> **Data to process**:
####

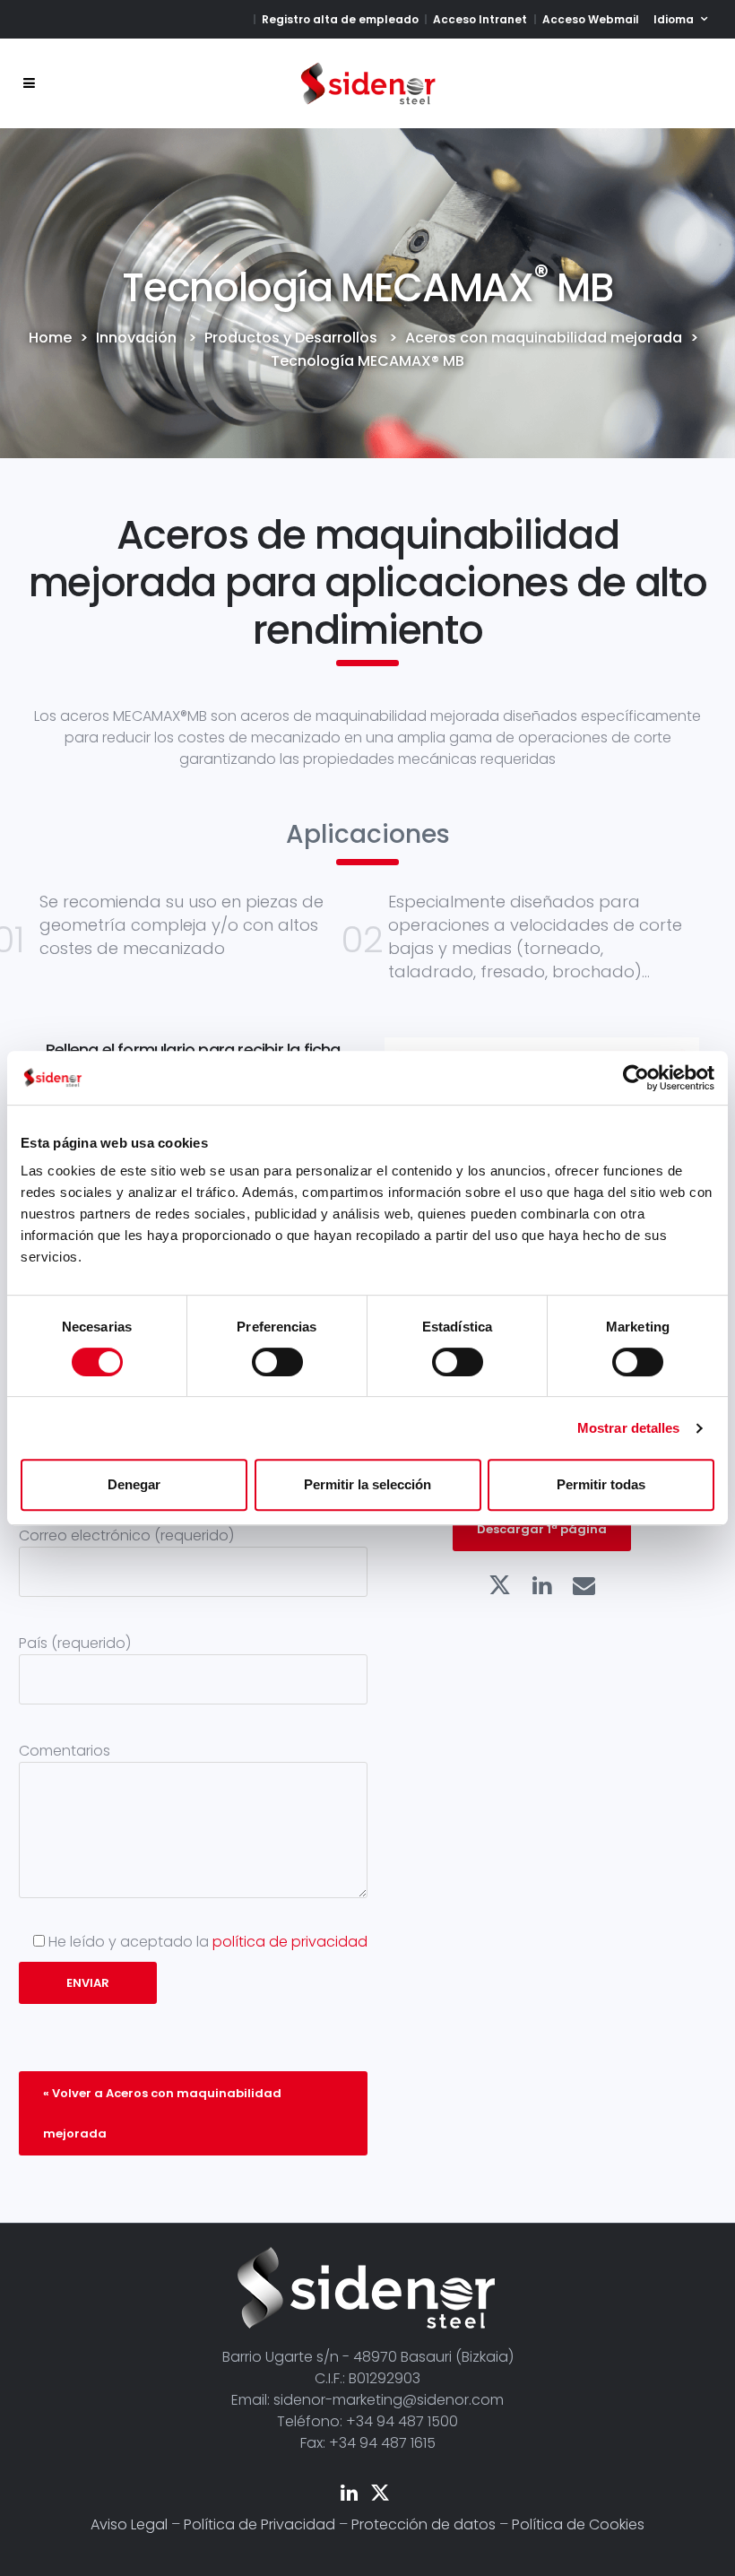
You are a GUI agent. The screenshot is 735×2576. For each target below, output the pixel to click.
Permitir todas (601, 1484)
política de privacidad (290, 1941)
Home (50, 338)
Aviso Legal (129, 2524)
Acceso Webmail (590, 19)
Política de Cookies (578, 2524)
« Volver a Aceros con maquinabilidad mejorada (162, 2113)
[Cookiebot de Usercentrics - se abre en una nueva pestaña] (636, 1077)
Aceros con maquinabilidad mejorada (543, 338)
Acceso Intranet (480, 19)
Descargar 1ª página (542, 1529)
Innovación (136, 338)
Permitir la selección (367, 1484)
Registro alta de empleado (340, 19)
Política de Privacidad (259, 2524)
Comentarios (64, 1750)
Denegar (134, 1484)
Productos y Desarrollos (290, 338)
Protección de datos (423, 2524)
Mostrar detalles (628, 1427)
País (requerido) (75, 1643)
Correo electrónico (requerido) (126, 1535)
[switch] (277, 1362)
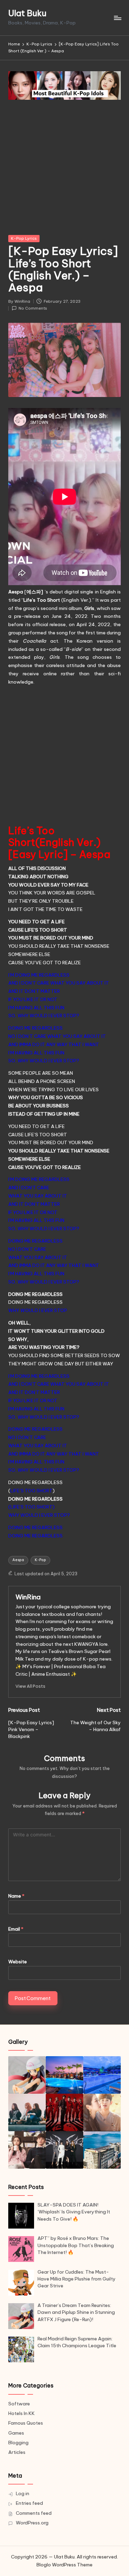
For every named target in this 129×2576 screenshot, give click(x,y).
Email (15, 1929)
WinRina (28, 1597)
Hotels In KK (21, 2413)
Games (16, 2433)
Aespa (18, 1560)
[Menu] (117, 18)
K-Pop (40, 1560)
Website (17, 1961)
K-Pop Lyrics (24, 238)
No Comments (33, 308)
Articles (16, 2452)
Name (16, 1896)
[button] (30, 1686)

####

> **To do**: If a line in the records above contains "maquinabilidad", copy that line.

> **Answer space**:
« Volver a Aceros con maquinabilidad mejorada (162, 2113)
Aceros con maquinabilidad mejorada (543, 338)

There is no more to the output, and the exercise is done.